I had an energy audit in the middle of November, 2007, courtesy of the kind folks at Progress Energy who paid most of the fee. I can't say I was surprised by the answer. On a scale of 0-50, where 0 = good and 3 or less is an EnergyStar rating, my house scored a 25. That compares favorably with a tent. 50 = wide open to the outside. I've spent a considerable amount of time remediating the problems that the audit identified, and then also applying the knowledge to my rental property, which happened to come vacant at the turn of the year. Useful work--I'm not done yet, and my energy use has already fallen by 30%. But a bit difficult to accept I've been living under these conditions for 11 years and never identified the (many) sources of the problem. Lesson: buy caulk in bulk. I have used at least a case, purchased in 4 and 5 and 6 tube trips to the hardware store.

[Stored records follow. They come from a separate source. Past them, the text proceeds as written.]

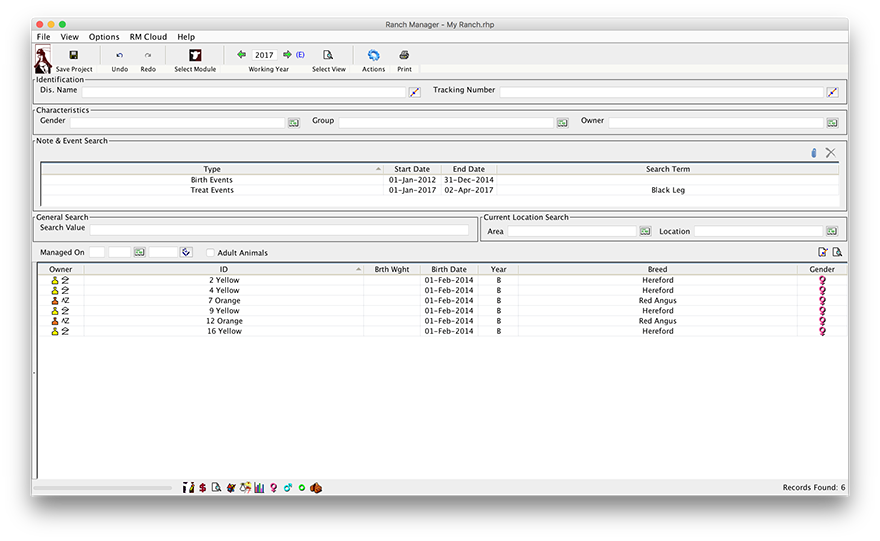The image size is (880, 541).
Task: Open the Gender picker button
Action: click(294, 122)

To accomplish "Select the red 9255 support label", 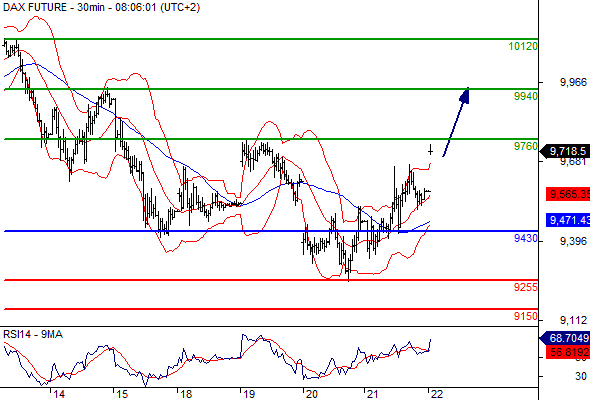I will click(x=526, y=287).
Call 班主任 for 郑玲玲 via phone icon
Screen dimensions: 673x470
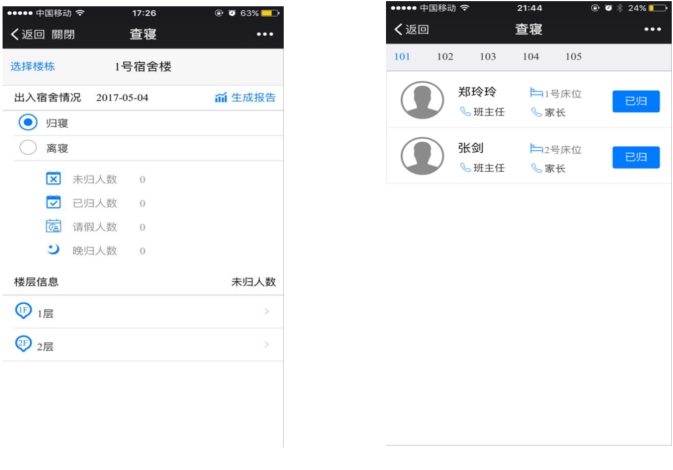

This area suffered a serious drought last year, and unless we get a hurricane early in the season, it's probably not going to get any better this year. Time to harvest rainwater. I have six 55-gallon barrels lined up, waiting to be connected to the downspouts, and then we have to figure out how much additional storage to set up and connect to each other. At the reported rate for roof run off, this house should be able to generate more than 700 gallons per inch of rain, but 700 gallons won't water trees for too awfully long when it's 95 degrees for two months straight. First things first: figure out how to connect one barrel to one downspout. Also hauled four truckloads of bagged leaves home and spread them around at-risk plants; shaded ground doesn't dry out as fast. I lost a few trees last year and expect to discover that a few more died if/when they don't leaf out this year. On one hand, I don't want a landscape that needs pampering, but on the other, a lot of plants can make it if they get big enough so I'm hoping this extra care is only a temporary thing (and hoping the same for the drought!).

It's fun, and interesting, and useful, but it's not art. Too bad.

March 2, 2008
Stash
In between discussions of their Teeny Project Runway contest, Ann Shayne at Mason Dixon Knitting mentioned rag balls in her February 25, 2008 entry. At the same time, Stephanie Pearl McGhee posted a rumination about stash and how much was too much in her February 26, 2008 post at Yarn Harlot.

It just may be time to come out of the closet.

This is stash.

Rug stash drawers open

Four drawers in a lateral filing cabinet, filled with rag rug balls of fiber sorted by color. Photos weren't color-adjusted; the red isn't really that orange and there's more actual difference between the blue and green drawer. The black drawer is divided into raw fiber and tied-up balls ready to be used in any rug that needs black. I started using black much more consciously in rugs #21 and 29, and now it's just easier to keep several hundred yards tied up all the time so I don't have to think about it when I'm ready to start a new rug. Thanks to Jinny Beyer for pointing out how much more lively colorways can be when black is a design element.

 Rug stash storage units

The filing cabinet and another shelf unit loaded with bins of more rug stash, sorted by color (yellow, grey, orange, purple, blue, other misc. fiber stash). Two bins of brown live on top of the lateral filing cabinet and just barely fit under the ceiling.

 In-process rug stash

Clothing washed and waiting to be sliced or rolled. Moving from plastic bags to pillowcases as I find more linens in my stash aquisition efforts. Pillowcases breathe, while plastic traps air and fabric gets musty.

 Rug stash creeps out of the studio into the living room

I think it's temporary, but the truth is, the in-process bins have moved out to the living room because there's no more room in my fiber studio.